__Exercise data__
'''

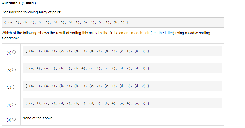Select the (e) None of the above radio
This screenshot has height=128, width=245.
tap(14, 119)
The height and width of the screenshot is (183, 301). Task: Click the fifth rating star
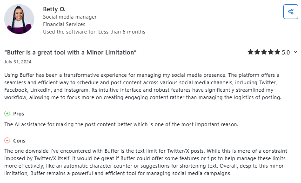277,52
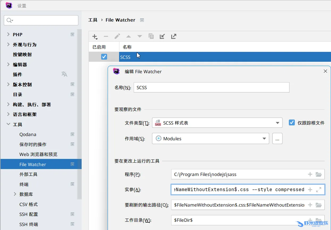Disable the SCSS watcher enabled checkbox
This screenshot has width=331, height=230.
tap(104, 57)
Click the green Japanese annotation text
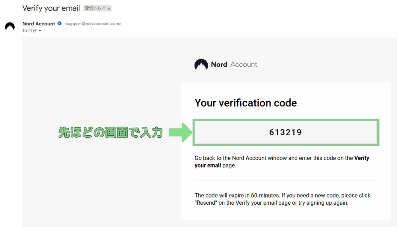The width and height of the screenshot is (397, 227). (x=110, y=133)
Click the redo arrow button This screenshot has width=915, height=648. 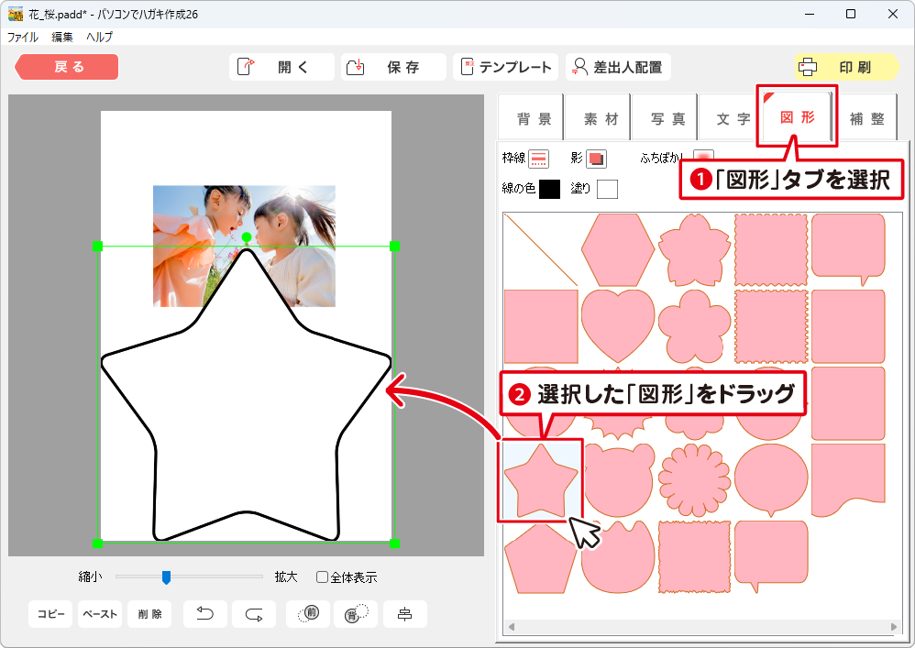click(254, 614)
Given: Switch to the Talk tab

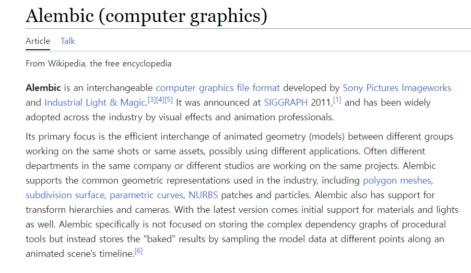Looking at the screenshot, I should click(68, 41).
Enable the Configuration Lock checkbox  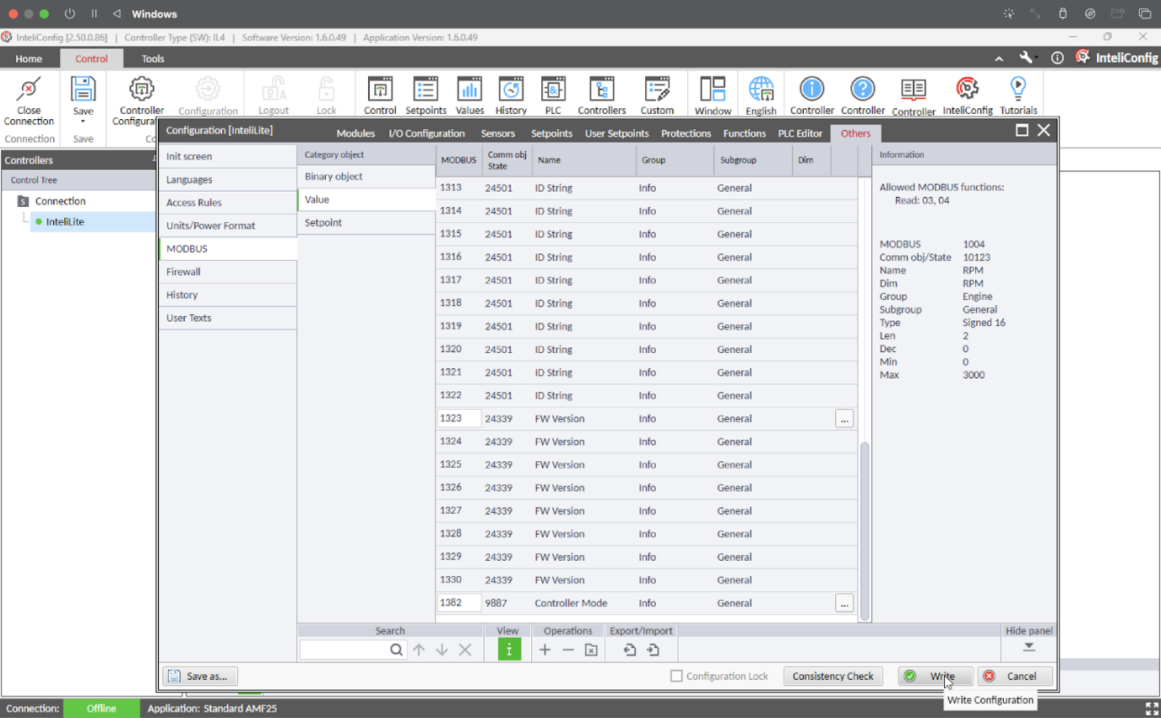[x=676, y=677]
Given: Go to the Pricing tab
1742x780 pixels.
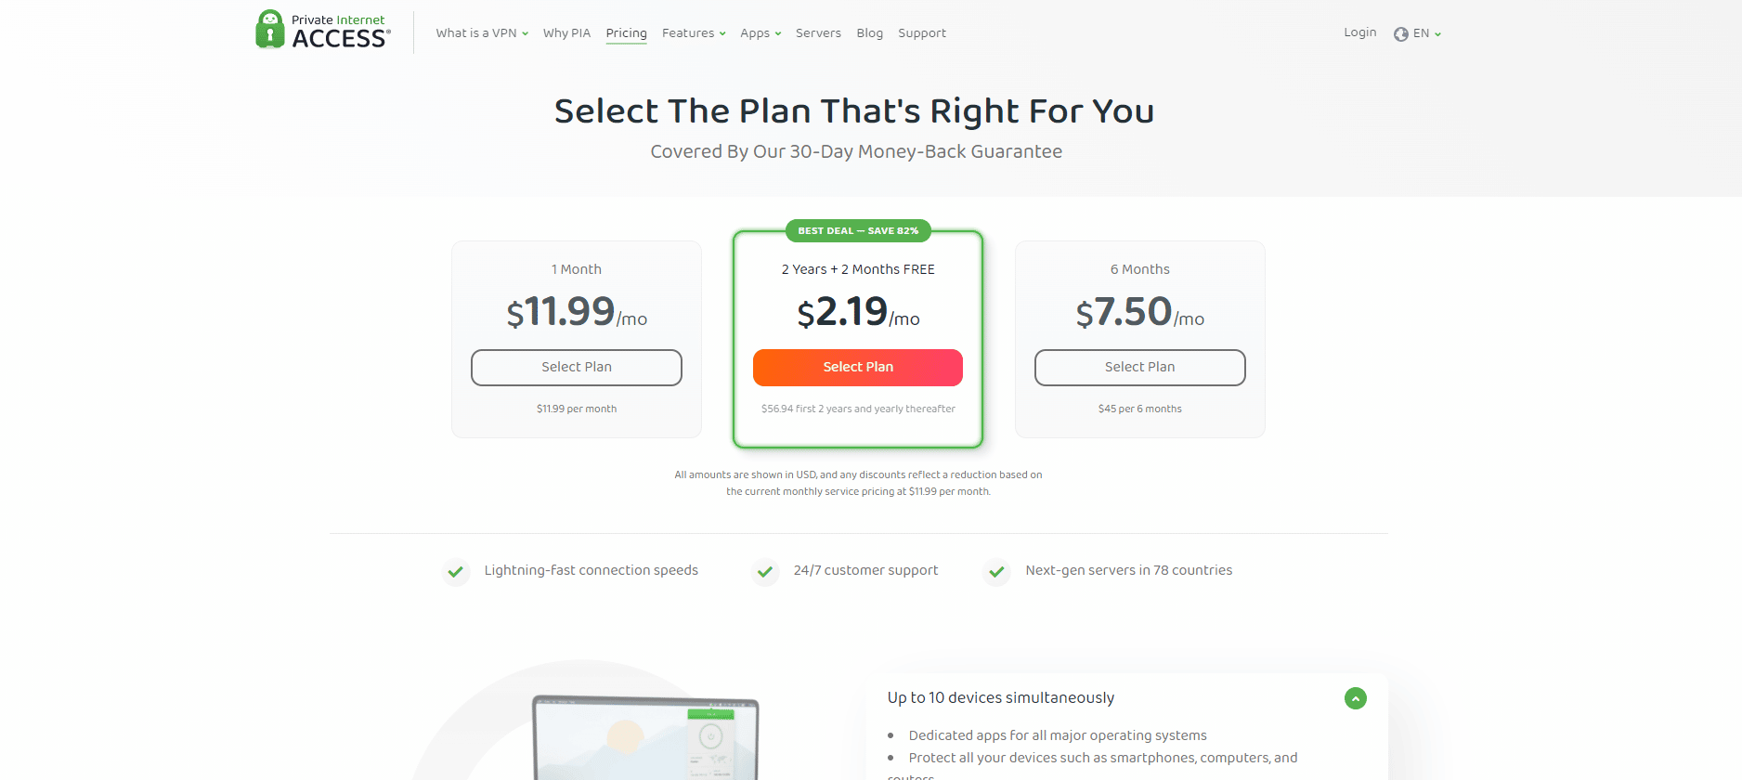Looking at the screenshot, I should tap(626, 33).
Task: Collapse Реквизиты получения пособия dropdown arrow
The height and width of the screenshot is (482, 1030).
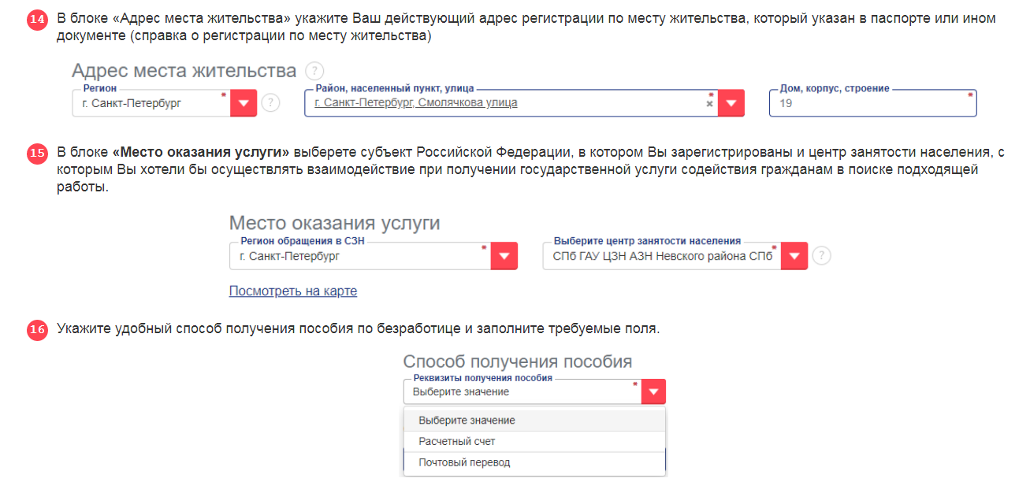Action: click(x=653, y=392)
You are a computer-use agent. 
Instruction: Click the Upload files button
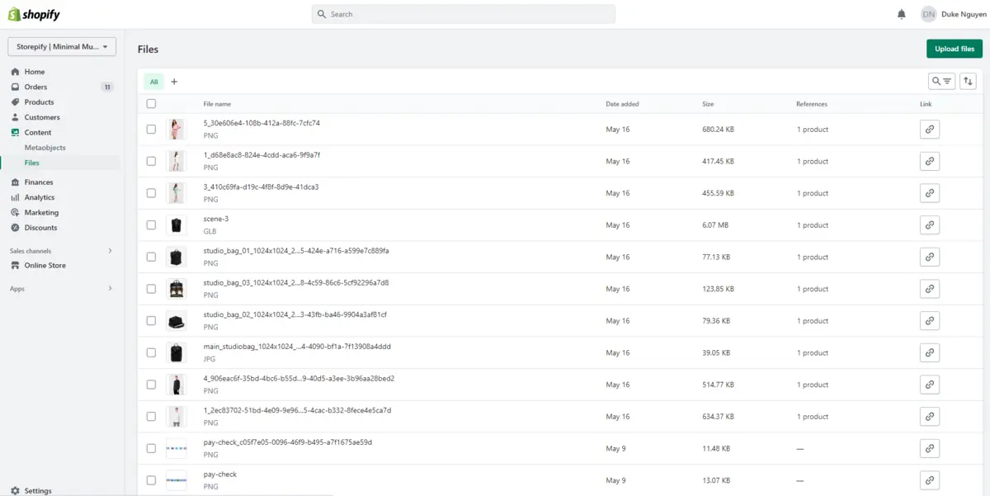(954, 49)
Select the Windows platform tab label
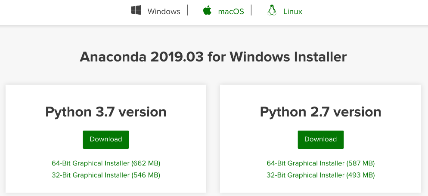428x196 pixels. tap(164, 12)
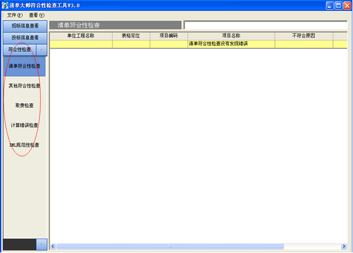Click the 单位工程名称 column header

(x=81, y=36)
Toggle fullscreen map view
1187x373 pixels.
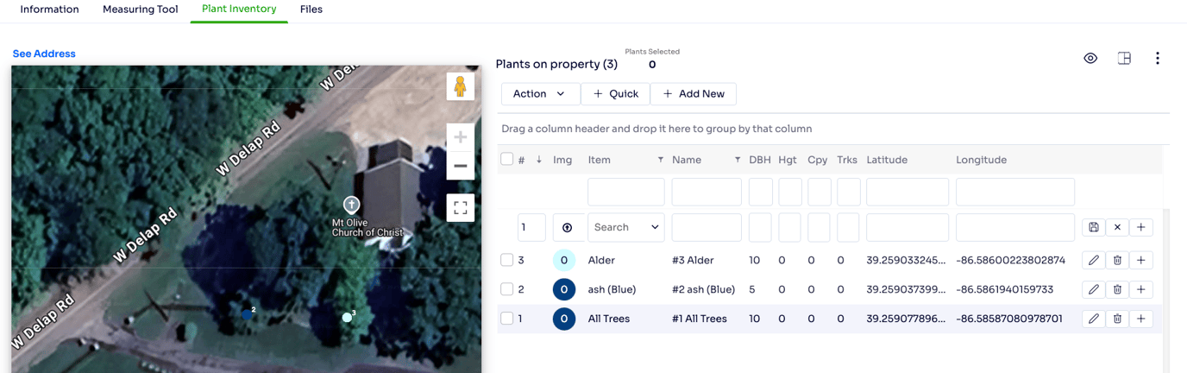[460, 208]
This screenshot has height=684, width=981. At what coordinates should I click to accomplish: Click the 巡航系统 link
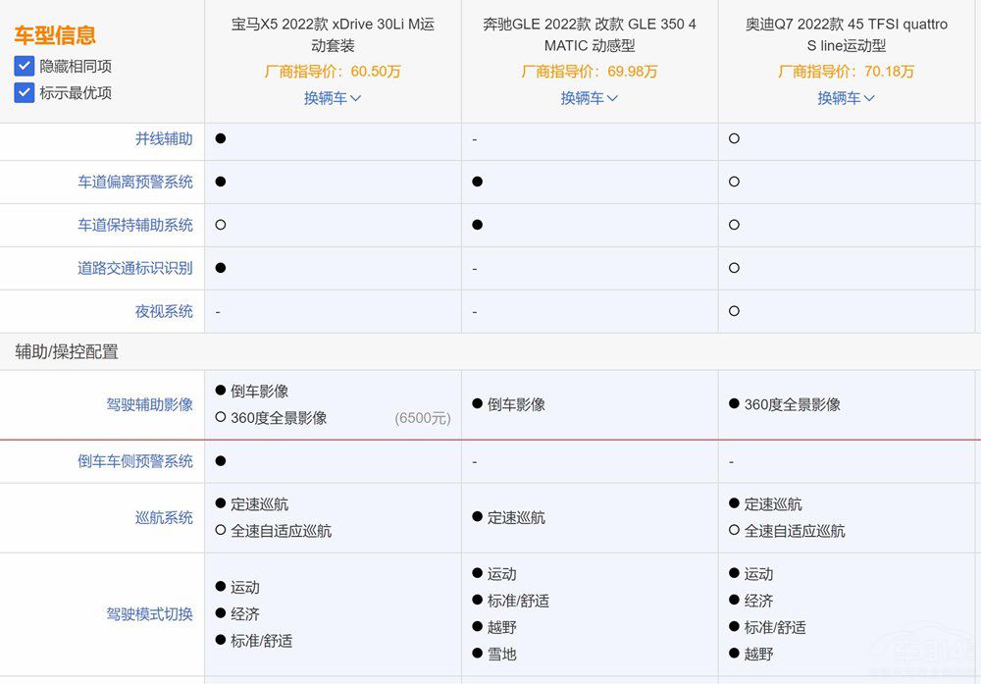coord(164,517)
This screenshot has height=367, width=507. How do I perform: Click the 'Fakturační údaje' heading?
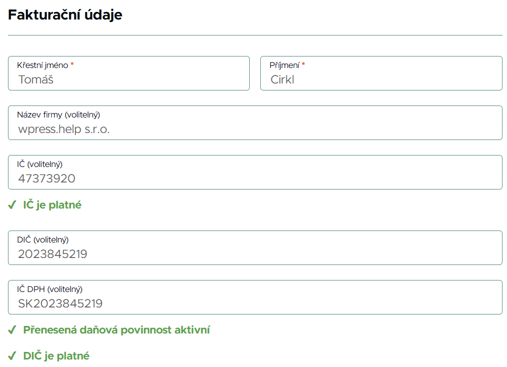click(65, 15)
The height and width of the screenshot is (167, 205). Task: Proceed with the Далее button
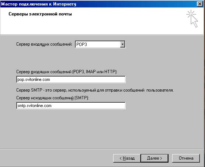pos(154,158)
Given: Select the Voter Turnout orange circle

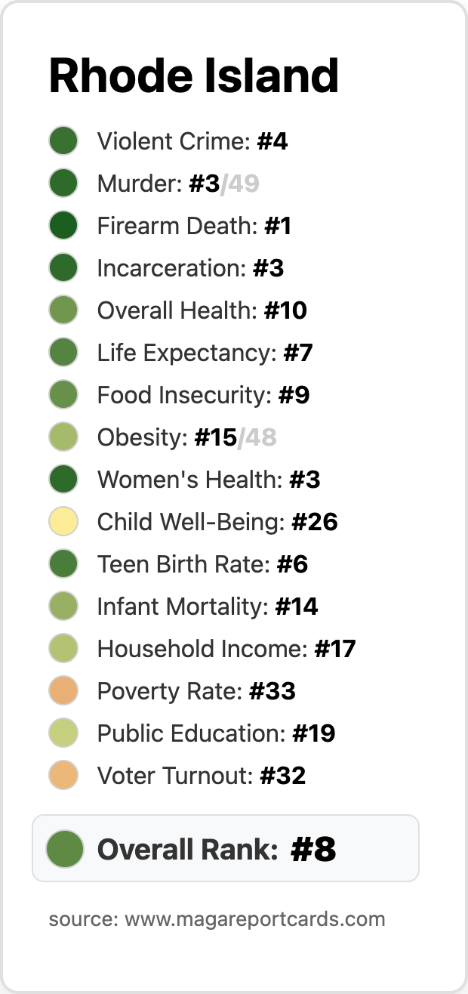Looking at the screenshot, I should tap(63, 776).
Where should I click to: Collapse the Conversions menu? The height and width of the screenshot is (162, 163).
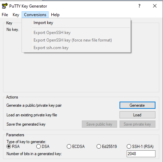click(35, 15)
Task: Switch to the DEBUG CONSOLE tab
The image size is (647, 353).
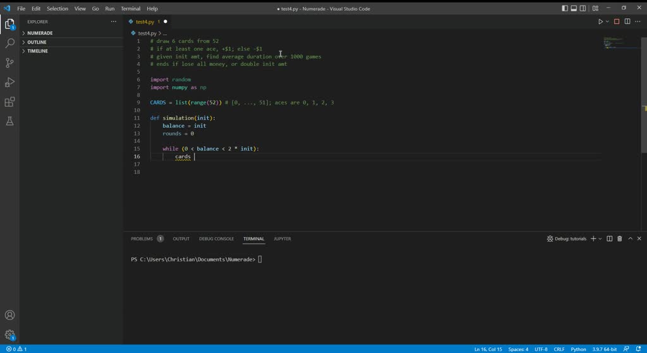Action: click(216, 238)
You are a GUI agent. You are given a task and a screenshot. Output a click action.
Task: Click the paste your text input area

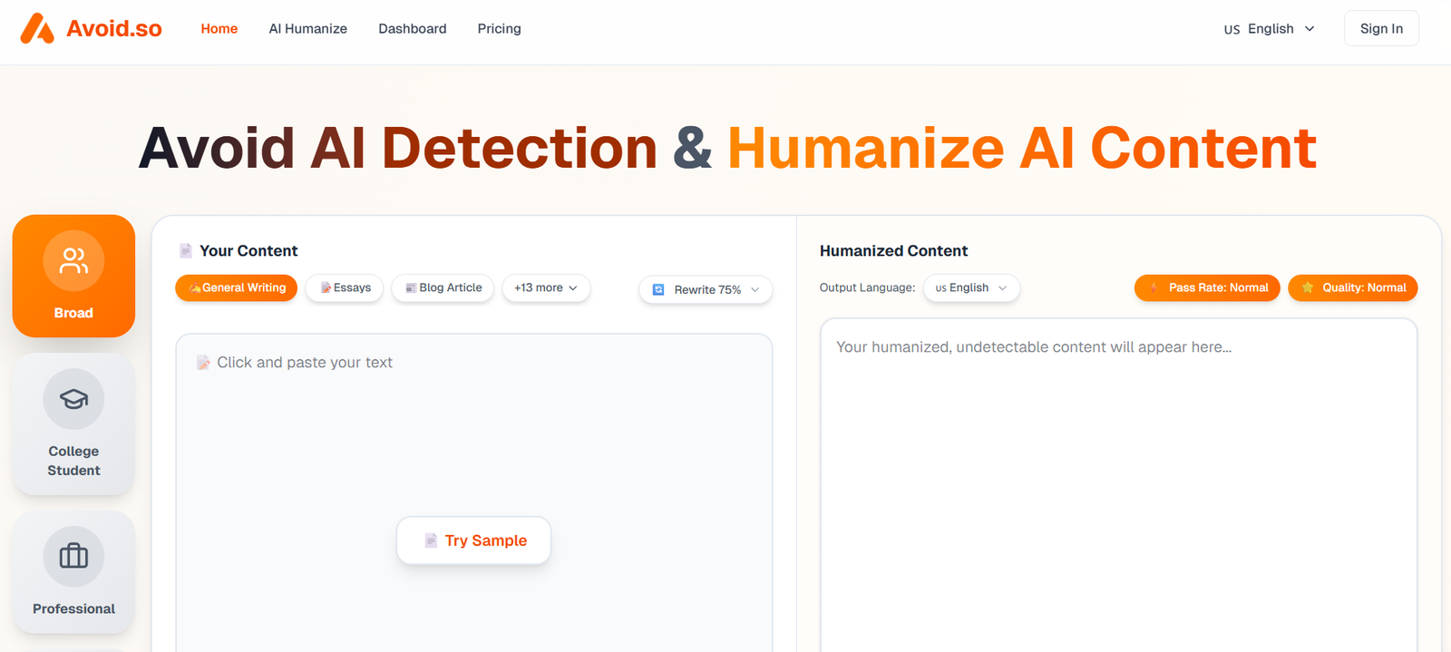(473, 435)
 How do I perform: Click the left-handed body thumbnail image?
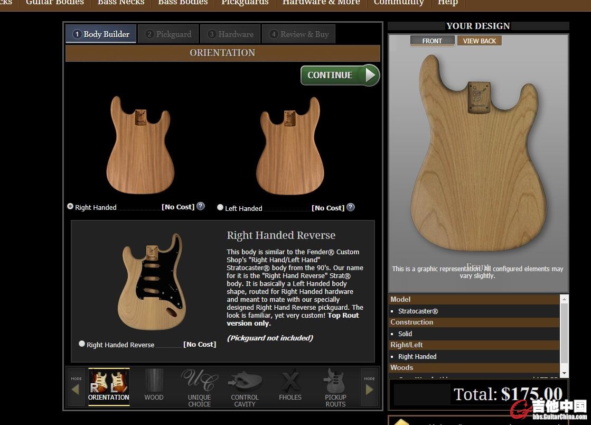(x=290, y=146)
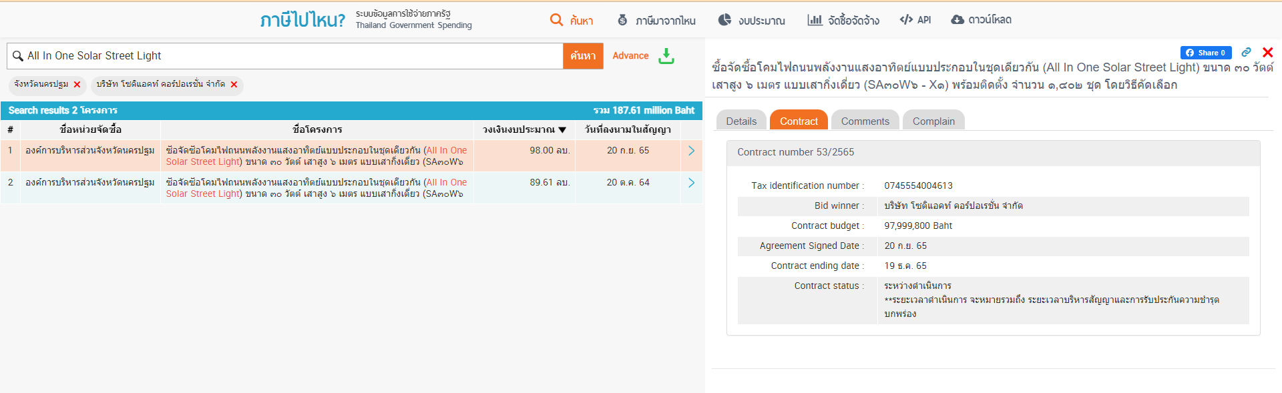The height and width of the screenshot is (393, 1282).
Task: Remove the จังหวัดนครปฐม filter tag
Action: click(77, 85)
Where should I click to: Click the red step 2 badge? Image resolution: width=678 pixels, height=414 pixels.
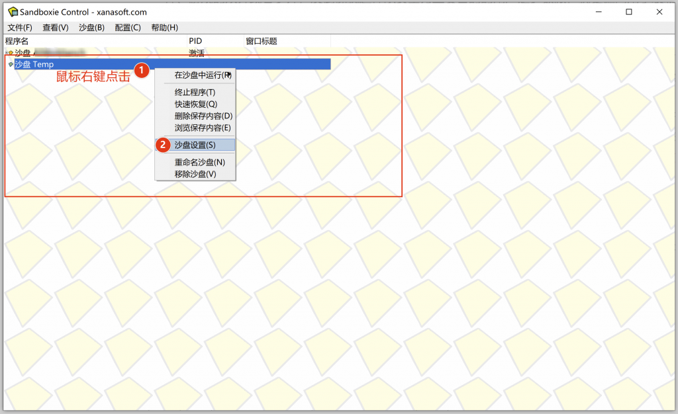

'''

__What needs to be done__
Output exactly the lines from the line containing "How do I perform: Click the left-handed" through the last line of the records, both included, and leave out every picture.

__Output for this exercise__
 How do I perform: Click the left-handed body thumbnail image?
(x=290, y=146)
The height and width of the screenshot is (393, 1282).
Task: Remove the จังหวัดนครปฐม filter tag
Action: click(77, 85)
Where should I click to: Click the red step 2 badge? Image resolution: width=678 pixels, height=414 pixels.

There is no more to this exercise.